Historically, Reliance and other refiners have cracked naphtha, obtained by distilling crude oil, to make ethylene. The conversion efficiency is low at around 30%, compared with 80% for ethane. However, since crude oil had to be imported anyway to produce motor spirits, it made sense to use it for making polyester and other polymers as well. Ethane, which on an energy-equivalent basis is half as expensive as naphtha, hasn’t been popular until now. In fact, Qatar didn’t even bother to separate it from the natural gas it supplied to India. But even that is changing. Under a new agreement with India’s Oil & Natural Gas Corp., QatarEnergy will only provide "lean" gas. If the buyer wants ethane, it will have to pay for it [1].
ONGC recently entered into a deal with Mitsui OSK Lines Ltd., which will build, own and operate two very large carriers for the state-owned firm to import ethane. Here, too, Ambani wrote the template. Reliance co-owns a fleet of six such vessels. It now wants to lay a 100-kilometer (62-mile) pipeline to bring ethane from the terminal to another of its processing units in Gujarat. New capacities for ethane cracking are coming up, too, including by GAIL India Ltd., a public-sector firm like ONGC [1].
It isn’t clear if this entanglement with North American feedstock will expand indefinitely. Just how much more ethane could Reliance and others handle? After all, it’s still an oil-centric economy they serve. But if the dependence grows, it could profoundly alter India’s fuel economics. For one thing, Indian state-owned refiners may become unprofitable dumping grounds for Middle Eastern crude. Any residual use for the naphtha they churn out alongside transport fuels won’t compensate for the loss of its central role in making everything from polyester and detergents to fertilizers, cosmetics and pharmaceuticals [1].

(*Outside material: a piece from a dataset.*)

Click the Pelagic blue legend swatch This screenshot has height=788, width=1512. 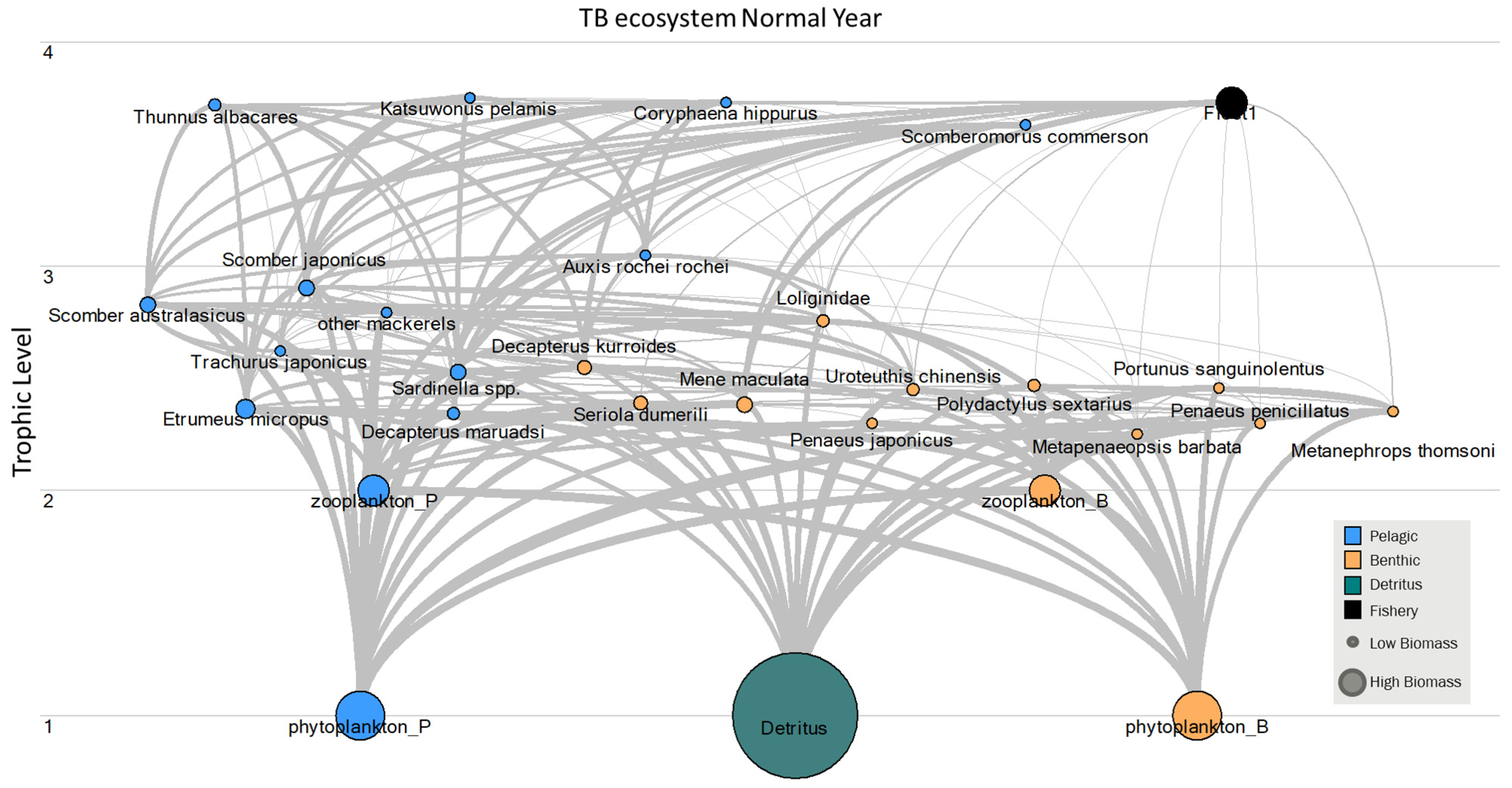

Oil is on extra time in India. A third of the vehicles sold last year by the nation’s largest carmaker run on compressed natural gas. To manage pollution, and reduce dependence on imported fossil fuels, New Delhi has mandated the addition of 20% bio-ethanol in gasoline. Mass adoption of electric vehicles will further cut into gasoline demand. Even then, a government-controlled firm is setting up a 9-million-ton-a-year crude refinery in the southern state of Andhra Pradesh. I suspect the reason the project is going ahead is because the state, eager to attract capital and create jobs, is offering lavish subsidies. Otherwise, the investment case is weak [1].
Meanwhile, Ambani plans to add three more ethane carriers to his fleet. Now that Trump has fallen out with Elon Musk, the White House may have room for a new centi-billionaire guest. Both parties may gain from a closer friendship. While the trade war with China is on pause, the fate of US ethane still hangs in limbo. Although India can’t match the much larger Chinese appetite for cracking ethane, it can certainly absorb some of the oversupply. Trump will get to brag about how his trade policies are making America great again — and his sons may get some tips on how to run their telecom startup. Ambani will fight off the pressure on his margins by shifting to a cheaper feedstock [1].
The tycoon runs India’s biggest telecommunications and retail networks, but it’s only now that his family has started climbing up on the list of global celebrities. First came the glitzy, five-month-long, $600-million-dollar wedding celebration last year of the youngest of the three Ambani children, the heir apparent of Reliance’s energy business. Ivanka Trump and Jared Kushner were among the attendees. Then Trump met Ambani and his wife, Nita, at his pre-inauguration party. This fall, Nita Ambani will take over New York’s Lincoln Center for a “Slice of India” weekend. Making a mark as a big buyer of American ethane may not draw the attention of Vanity Fair. But the White House will surely take note [1].